I also spent a little time this week reading through some materials for the Burns project and thinking about how to implement some of the features they require.
I still haven’t managed to make a start on the STELLA apps but the path should now be clear to begin on these next week (although I know it’s not the first time I’ve said that!)
I spent a further 1-2 days this week working on the fixes for the advanced search of the SCOTS Corpus, and the test version can be found here: http://www.scottishcorpus.ac.uk/corpus/search/advanced-test-final.php. (Note that this is only a temporary URL and once the updates get signed off I’ll replace the existing advanced search with this new one and the above URL will no longer work). The functionality and the results displayed by the new version should be identical to the old version. There are however a couple of things that are slightly different:
1. The processing of the summary, map, concordance and document list is handled in an asynchronous manner, meaning that these elements all load in independently of each other, potentially at different speeds. For this reason each of these sections now has its own ‘loading’ icon. The summary has the old style animated book icon while the other sections have little spinning things. I’m not altogether happy with this approach and I might try to get one overall ‘loading’ icon working instead.
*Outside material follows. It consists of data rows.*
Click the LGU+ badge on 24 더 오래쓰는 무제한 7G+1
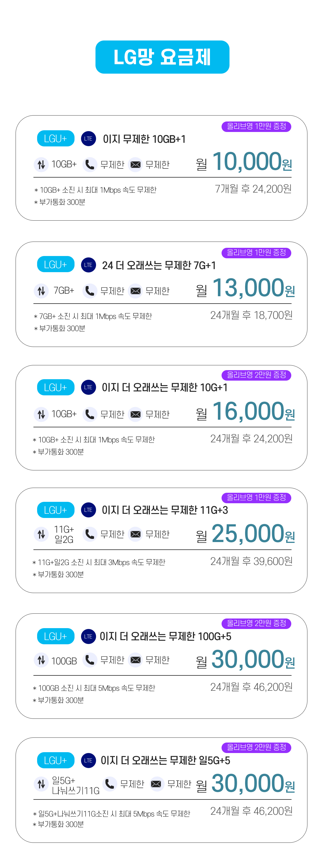The image size is (323, 868). [x=56, y=265]
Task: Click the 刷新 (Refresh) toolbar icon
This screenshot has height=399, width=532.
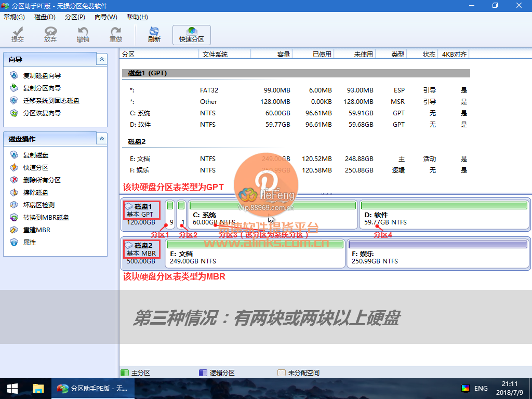Action: (x=154, y=35)
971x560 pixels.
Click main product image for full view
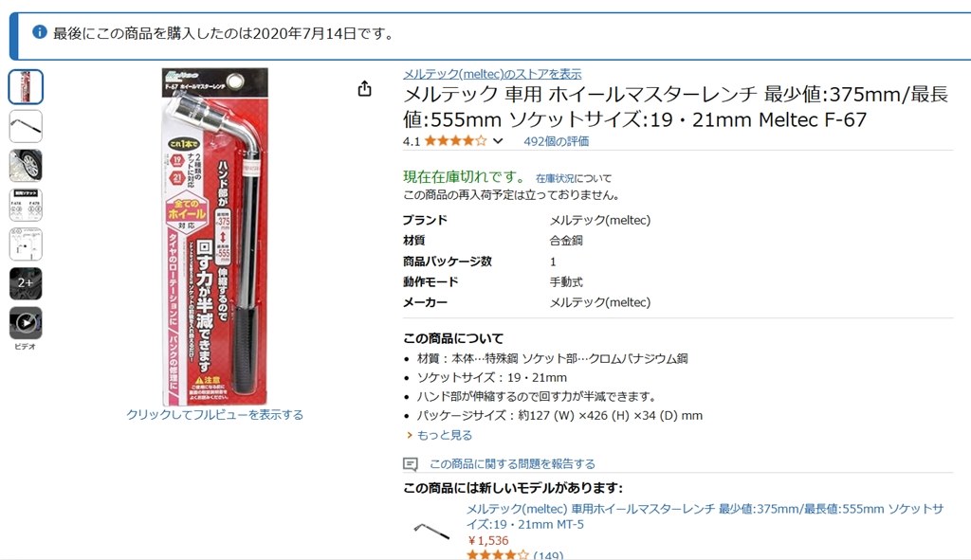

2. Selecting to display or hide the map, concordance or document list now does so immediately rather than having to re-execute the query. Similarly, updating the map flags only reloads the map rather than every part of the search results. This approach is faster.
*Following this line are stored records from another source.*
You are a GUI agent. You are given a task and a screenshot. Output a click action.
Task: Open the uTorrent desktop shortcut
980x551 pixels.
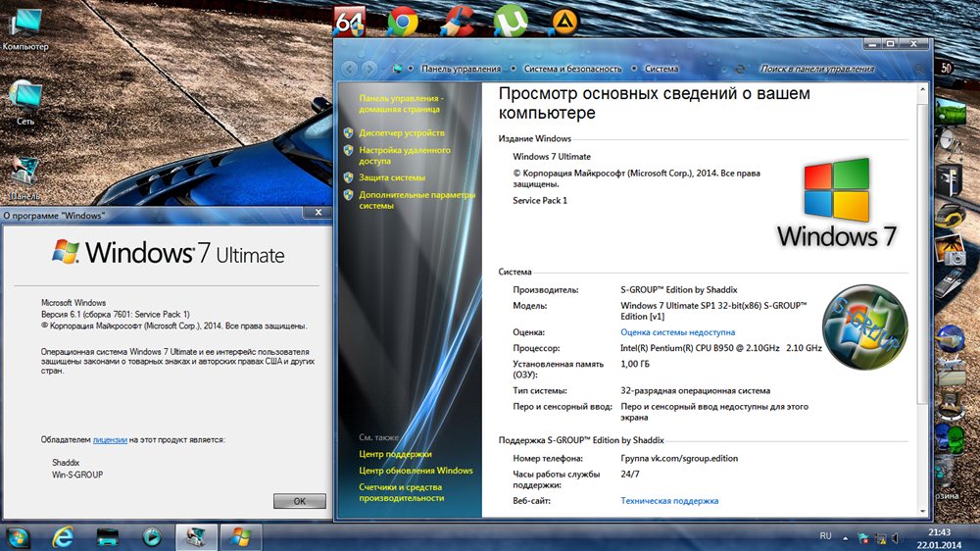tap(509, 20)
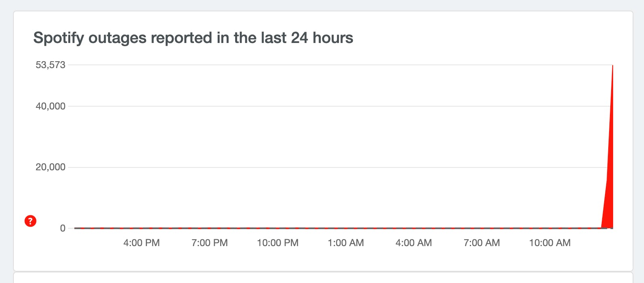Screen dimensions: 644x283
Task: Click the 53,573 maximum y-axis label
Action: (50, 65)
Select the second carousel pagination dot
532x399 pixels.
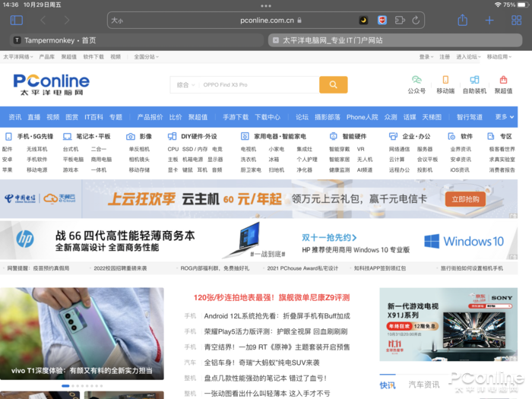[73, 386]
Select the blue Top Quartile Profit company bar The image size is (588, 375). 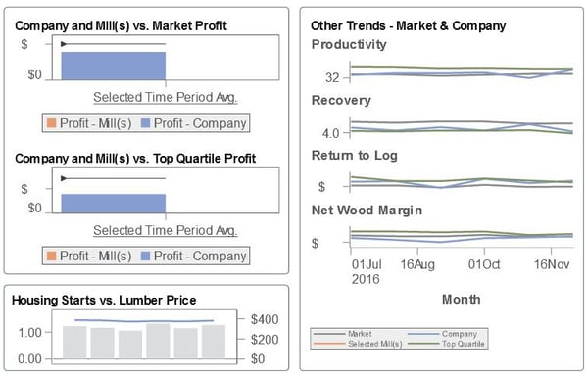coord(114,204)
3. I’ve encountered some difficulty with upper / lower case words in the concordance. The XSLT processor used by PHP uses a case sensitive sort, which means (for example) that ordering the concordance table by the word to the left of the node is ordering A-Z and then a-z. I haven’t found a solution to this yet but I am continuing to investigate.
I’ve tried to keep as close as I can to the original structure of the advanced search code (PHP queries the database and generates an XML file which is then transformed by a series of XSLT scripts to create fragments of HTML content for display). Now that all the processing is being done at the server side this isn’t necessarily the most efficient way to go about things, for example in some places we could completely bypass the XML and XSLT stage and just use PHP to create the HTML fragments directly from the database query.
If the website is more thoroughly redeveloped I’d like to return to the search functionality to try and make things faster and more efficient. However, for the time being I’m hoping the current solution will suffice (depending on whether the issues mentioned above are a big concern or not).
It should also be noted that the advanced search (in both its original and ‘fixed’ formats) isn’t particularly scalable – there is no pagination of results and a search for a word that brings back large numbers of results will cause both old and new versions to fall over. For example, a search for ‘the’ brings back about a quarter of a million hits, and the advanced search attempts to process and display all of these in the doclist, concordance and map on one page, which is far too much data for one page to realistically handle. Another thing to address if the site gets more fully redeveloped!
I spent about half a day this week working for the Burns project, completing the migration of the data from their old website to the new. This is now fully up and running (http://burnsc21.glasgow.ac.uk/) and I’ve made some further tweaks to the site, implementing nicer title based URLs and fixing a few CSS issues such as the background image not displaying properly on widescreen monitors.
I dedicated about a day this week to looking into the updates required for the Digital Humanities Network pages, which were decided upon at the meeting a couple of weeks ago with Graeme, Ann and Marc. I’ve updated the existing database to incorporate the required additional fields and tables and I’ve created a skeleton structure for the new site. I also used this time to look into a more secure manner of running database queries in PHP – PHP Data Objects (PDO). It’s an interface that sites between PHP and the underlying database and allows prepared statements and stored procedures. It is very good at preventing SQL injection attacks and I intend to use this interface for all database queries in future.
I spent the remainder of the week getting back into the Open Corpus Workbench server that I am working on with Stevie Barrett in Celtic. My main aim this week was to get a large number of the Hansard texts Marc had given me uploaded into the corpus. As is often the case, this proved to be trickier than first anticipated. The Hansard texts have been tagged with Part of Speech , Lemma and Semantic Tags all set up nicely in tab delimited text files which have the <s> tags that the server needs too. They also include a lot of XML tags containing metadata that can be used to provide limiting options in the restricted query. Unfortunately the <s> tabs have been added to the existing XML files in a rather brutal manner – stuck in between tags, at the start of the file before the initial XML definition etc. This means the files are very far from being valid XML.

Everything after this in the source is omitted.